My machine fire was met by more grenades and we deserted our trench as fast as we could. I took off running. My heart raced a million miles an hour and my lungs burned. But it felt as if it was happening to someone else and all I could think was to keep running, as far as I could as fast as I could. The enemies were close enough that I could peg them as German. Wright was several feet behind me. I dove into a shell hole to try and find protection and I fell hard. My knees took the shock and I fell face forward into the cold, wet muck. I stayed there as if pressing myself into the mud could make it all go away. Make it all stop. Eventually, when it sounded like the shelling finally had ended, I stood up on shaking legs. I looked around for Wright. I called his name a few times terrified he had been hit. It wrenched my gut and made my heart rate speed to a near unbearable pounding in my ears, thinking that he might not respond to me. After a moment he stood up slowly.

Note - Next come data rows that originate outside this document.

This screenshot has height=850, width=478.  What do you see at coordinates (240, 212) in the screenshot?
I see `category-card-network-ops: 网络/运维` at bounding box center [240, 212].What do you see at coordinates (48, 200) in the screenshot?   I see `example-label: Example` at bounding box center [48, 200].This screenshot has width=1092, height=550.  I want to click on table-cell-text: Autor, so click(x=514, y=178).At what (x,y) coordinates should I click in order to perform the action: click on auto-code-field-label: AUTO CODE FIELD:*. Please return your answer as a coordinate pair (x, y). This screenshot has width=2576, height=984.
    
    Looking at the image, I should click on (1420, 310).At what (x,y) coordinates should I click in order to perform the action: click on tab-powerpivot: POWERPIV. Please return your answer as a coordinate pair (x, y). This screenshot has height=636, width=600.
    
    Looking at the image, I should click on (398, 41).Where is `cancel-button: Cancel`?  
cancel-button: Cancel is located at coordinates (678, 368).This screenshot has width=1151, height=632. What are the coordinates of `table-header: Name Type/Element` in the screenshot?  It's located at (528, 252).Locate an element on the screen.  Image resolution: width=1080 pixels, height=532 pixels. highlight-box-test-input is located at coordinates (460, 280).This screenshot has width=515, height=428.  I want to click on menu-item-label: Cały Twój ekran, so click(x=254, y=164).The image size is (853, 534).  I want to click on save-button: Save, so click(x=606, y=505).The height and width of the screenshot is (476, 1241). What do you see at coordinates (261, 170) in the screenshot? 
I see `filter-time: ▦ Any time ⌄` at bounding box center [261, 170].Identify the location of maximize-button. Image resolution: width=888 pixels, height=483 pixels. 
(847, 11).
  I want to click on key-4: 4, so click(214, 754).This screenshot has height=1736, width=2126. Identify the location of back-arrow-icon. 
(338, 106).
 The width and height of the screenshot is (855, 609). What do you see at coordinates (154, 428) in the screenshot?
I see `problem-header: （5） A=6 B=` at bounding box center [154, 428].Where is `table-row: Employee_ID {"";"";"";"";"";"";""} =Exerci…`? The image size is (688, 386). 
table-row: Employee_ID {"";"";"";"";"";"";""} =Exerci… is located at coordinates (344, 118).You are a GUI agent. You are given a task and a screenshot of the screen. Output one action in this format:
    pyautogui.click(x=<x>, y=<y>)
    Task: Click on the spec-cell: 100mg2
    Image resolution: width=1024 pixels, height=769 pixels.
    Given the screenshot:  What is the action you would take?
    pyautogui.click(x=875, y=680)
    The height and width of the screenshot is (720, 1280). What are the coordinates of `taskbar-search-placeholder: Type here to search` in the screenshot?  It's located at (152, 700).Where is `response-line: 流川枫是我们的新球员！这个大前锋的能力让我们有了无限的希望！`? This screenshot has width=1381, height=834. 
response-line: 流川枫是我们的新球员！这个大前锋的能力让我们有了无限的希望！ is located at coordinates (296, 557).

I looked back at our trench and immediately wished I hadn't. It was littered with the bodies of my company. Most of the men hadn't made it out and several got caught in the barbed wire. About twenty of them survived and Wright and I met up with them in the dusky, fading light.
We weren't far from the French front. I knew that if I ran far enough fast enough I could be safe. But running wasn't an option. It wouldn't ever be an option, not for me anyways. Not in this career. I was the best shot here. Most accurate. But I didn't want to brag about that. That meant I would be put on front lines. And I was afraid. So afraid I was numb to my own fear.
I had my gas mask on, just like everyone else who had made it. After bombs came the thick, yellow, suffocating gas. There were still shouts of men dying. I could hear them but no matter how hard we searched we couldn't find them and that made their cries even more haunting. I was tired and hungry. We had to make it to the next camp for our meal and that meant a three mile trek through no man's land.
The walk wasn't long. That wasn't the issue. The problem was the territory, and that scared me the most. This wasn't French land. It wasn't German. Or British. Or Russian. It just was. That terrified me. We walked in silence and as we quickly finished the last half mile, I was silently praying to whatever god forsaken heaven there was left to pray to.